[Start of section]
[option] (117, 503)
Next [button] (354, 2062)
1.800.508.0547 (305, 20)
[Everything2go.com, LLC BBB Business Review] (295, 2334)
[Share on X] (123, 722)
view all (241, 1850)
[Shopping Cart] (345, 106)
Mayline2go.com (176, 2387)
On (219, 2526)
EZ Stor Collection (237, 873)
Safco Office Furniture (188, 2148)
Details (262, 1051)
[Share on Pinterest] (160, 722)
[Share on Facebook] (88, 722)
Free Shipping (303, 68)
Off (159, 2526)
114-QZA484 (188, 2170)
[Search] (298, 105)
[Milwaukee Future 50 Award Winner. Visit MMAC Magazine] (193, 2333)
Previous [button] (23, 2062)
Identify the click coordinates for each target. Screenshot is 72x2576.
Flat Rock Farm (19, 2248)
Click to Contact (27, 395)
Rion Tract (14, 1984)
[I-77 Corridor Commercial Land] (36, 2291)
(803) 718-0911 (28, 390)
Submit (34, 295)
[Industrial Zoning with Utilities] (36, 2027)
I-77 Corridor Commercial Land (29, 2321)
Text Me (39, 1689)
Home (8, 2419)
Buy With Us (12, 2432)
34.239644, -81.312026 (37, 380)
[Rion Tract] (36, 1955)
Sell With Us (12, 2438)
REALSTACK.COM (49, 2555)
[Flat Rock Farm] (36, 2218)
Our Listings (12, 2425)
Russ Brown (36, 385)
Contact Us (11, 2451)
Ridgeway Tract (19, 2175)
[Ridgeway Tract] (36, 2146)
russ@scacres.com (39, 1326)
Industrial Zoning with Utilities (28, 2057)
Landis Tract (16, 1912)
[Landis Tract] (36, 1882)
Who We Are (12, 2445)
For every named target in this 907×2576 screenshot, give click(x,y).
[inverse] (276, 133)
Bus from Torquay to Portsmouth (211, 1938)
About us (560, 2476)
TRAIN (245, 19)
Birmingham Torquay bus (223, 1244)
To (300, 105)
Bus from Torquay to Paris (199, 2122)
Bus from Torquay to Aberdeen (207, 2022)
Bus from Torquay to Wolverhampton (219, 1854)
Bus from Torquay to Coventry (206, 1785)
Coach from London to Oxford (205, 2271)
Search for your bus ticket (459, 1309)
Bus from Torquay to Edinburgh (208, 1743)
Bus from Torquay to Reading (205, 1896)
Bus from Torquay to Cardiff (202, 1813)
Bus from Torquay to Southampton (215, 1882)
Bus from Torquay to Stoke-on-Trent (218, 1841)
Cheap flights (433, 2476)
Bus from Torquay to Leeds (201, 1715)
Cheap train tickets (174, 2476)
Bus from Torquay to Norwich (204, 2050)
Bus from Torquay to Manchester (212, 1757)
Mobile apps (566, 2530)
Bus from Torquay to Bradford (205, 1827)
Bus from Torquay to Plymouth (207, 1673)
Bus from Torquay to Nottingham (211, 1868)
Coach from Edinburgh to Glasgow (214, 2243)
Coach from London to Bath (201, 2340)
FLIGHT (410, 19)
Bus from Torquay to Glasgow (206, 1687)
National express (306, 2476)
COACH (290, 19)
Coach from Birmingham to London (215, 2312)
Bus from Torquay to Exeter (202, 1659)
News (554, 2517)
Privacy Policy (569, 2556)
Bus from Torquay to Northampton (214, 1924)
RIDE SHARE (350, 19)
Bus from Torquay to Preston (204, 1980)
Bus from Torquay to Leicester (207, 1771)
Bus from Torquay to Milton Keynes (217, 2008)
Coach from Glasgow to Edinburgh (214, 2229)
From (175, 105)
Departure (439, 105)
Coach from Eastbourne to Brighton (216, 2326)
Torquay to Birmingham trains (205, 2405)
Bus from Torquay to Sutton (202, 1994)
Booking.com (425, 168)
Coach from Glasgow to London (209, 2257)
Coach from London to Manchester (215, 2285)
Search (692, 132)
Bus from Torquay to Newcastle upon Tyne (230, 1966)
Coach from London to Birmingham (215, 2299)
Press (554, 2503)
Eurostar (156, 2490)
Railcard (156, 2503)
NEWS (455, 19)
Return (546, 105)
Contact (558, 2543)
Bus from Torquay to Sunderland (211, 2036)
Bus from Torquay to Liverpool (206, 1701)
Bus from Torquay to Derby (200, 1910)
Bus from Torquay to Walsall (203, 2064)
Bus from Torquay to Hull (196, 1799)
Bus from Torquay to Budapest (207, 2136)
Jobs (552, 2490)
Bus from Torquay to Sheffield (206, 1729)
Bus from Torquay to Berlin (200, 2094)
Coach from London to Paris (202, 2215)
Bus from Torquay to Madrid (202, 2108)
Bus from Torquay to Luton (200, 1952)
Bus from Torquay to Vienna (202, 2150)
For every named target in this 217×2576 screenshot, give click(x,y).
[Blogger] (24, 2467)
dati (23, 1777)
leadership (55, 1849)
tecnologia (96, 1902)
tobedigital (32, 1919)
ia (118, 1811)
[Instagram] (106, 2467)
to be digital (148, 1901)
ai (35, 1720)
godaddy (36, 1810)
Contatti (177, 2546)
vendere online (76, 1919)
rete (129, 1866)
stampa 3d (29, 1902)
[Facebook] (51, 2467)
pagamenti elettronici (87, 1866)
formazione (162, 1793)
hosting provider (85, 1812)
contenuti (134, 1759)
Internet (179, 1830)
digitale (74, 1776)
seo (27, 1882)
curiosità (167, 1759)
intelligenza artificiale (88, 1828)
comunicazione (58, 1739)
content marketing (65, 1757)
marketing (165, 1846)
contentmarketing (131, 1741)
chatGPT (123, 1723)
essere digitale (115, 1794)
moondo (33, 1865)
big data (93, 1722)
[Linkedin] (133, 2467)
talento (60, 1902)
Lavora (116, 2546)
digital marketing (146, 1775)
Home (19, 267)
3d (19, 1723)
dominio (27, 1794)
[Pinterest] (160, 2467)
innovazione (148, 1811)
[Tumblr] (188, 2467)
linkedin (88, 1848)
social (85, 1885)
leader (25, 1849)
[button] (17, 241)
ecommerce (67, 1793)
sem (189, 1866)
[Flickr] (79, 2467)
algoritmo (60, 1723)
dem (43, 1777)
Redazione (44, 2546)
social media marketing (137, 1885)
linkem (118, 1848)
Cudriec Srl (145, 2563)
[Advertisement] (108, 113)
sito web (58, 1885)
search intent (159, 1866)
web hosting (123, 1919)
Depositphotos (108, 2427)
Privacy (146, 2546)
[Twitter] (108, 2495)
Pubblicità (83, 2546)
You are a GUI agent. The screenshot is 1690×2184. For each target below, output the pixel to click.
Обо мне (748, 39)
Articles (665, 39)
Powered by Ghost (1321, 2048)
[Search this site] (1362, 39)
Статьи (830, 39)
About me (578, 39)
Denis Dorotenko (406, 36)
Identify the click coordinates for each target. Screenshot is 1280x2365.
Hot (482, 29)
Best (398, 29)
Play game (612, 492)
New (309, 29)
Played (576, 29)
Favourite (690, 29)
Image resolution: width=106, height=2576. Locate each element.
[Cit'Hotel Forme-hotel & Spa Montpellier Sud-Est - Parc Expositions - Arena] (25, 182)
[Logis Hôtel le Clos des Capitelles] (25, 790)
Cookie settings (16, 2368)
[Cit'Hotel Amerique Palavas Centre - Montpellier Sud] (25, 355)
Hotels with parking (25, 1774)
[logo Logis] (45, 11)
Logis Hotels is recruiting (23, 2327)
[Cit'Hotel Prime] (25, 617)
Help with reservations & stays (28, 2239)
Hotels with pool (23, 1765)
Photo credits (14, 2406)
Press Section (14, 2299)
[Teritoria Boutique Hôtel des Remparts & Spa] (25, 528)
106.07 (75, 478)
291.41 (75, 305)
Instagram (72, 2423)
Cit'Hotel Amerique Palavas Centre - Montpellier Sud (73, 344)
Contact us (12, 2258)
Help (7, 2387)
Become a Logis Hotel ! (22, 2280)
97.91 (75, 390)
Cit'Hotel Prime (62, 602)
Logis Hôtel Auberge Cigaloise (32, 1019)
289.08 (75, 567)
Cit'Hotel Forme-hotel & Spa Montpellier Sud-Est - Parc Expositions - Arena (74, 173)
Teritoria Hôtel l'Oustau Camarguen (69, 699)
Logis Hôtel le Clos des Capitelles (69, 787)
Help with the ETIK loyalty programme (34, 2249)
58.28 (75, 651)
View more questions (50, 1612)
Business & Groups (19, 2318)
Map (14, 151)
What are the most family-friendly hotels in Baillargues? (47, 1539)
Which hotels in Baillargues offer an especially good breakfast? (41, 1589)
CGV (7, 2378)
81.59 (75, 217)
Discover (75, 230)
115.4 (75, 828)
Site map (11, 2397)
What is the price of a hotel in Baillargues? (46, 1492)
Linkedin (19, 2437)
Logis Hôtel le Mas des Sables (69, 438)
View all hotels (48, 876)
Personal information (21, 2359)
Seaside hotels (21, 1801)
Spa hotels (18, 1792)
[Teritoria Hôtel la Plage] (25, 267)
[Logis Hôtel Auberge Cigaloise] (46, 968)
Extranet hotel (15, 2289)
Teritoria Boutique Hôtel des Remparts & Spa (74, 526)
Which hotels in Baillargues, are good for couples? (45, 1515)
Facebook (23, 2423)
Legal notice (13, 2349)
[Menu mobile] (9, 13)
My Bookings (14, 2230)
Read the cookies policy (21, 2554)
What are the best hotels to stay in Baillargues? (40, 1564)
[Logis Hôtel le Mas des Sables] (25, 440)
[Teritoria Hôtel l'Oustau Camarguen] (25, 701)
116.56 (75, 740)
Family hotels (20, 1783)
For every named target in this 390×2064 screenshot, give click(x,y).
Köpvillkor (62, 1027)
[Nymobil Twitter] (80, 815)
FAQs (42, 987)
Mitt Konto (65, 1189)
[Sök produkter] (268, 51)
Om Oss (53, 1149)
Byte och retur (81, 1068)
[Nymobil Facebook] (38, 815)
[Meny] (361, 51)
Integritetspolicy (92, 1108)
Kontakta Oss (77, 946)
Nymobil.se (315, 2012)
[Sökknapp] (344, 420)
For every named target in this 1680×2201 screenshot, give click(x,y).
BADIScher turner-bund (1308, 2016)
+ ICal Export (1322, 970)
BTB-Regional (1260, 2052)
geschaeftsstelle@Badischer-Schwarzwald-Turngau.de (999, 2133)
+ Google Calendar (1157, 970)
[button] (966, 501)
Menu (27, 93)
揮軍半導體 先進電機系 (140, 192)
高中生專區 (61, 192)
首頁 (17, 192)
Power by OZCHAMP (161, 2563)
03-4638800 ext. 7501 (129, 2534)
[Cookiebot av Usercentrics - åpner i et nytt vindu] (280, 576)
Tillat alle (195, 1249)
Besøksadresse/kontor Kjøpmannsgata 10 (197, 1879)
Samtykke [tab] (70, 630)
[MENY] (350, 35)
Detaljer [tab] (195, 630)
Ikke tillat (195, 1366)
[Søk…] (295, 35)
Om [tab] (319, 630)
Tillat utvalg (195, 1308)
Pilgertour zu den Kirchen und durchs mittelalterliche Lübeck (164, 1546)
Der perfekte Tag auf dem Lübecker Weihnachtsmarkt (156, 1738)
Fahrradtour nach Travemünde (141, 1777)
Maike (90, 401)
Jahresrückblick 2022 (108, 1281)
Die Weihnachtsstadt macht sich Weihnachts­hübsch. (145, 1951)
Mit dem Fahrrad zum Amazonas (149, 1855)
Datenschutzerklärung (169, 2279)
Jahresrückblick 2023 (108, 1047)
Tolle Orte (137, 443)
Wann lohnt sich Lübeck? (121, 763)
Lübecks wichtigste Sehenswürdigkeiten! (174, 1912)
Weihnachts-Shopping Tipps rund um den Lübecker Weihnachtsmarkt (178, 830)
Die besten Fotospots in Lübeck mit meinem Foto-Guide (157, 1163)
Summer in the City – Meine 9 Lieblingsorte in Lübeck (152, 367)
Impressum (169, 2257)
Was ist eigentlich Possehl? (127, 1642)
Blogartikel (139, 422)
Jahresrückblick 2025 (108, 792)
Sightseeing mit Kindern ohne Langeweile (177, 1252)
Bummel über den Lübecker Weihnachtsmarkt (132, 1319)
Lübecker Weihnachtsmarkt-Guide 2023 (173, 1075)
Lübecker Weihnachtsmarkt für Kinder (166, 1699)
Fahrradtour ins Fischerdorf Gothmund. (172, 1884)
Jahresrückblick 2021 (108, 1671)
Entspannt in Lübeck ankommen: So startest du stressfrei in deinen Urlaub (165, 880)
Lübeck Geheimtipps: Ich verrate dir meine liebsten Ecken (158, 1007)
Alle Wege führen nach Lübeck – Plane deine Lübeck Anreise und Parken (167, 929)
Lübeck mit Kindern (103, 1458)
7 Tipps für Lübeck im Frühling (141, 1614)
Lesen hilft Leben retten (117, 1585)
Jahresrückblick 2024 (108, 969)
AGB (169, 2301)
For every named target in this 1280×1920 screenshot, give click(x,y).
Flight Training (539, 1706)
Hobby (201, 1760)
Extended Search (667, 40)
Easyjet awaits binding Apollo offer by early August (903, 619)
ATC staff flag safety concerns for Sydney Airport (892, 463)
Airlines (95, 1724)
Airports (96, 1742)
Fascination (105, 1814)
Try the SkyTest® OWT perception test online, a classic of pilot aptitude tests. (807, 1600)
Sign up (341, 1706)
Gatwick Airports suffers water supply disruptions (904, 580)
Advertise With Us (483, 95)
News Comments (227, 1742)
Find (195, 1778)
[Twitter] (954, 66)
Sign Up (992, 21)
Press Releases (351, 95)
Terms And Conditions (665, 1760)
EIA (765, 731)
[End of section]
_What the task asks_:
Give again exactly, and only, the lines above starting at the one with "Coach from Edinburgh to Glasgow (214, 2243)" and ending at the one with "Coach from Eastbourne to Brighton (216, 2326)".

_Answer to the exercise_:
Coach from Edinburgh to Glasgow (214, 2243)
Coach from London to Bath (201, 2340)
FLIGHT (410, 19)
Bus from Torquay to Glasgow (206, 1687)
National express (306, 2476)
COACH (290, 19)
Coach from Birmingham to London (215, 2312)
Bus from Torquay to Exeter (202, 1659)
News (554, 2517)
Privacy Policy (569, 2556)
Bus from Torquay to Northampton (214, 1924)
RIDE SHARE (350, 19)
Bus from Torquay to Preston (204, 1980)
Bus from Torquay to Leicester (207, 1771)
Bus from Torquay to Milton Keynes (217, 2008)
Coach from Glasgow to Edinburgh (214, 2229)
From (175, 105)
Departure (439, 105)
Coach from Eastbourne to Brighton (216, 2326)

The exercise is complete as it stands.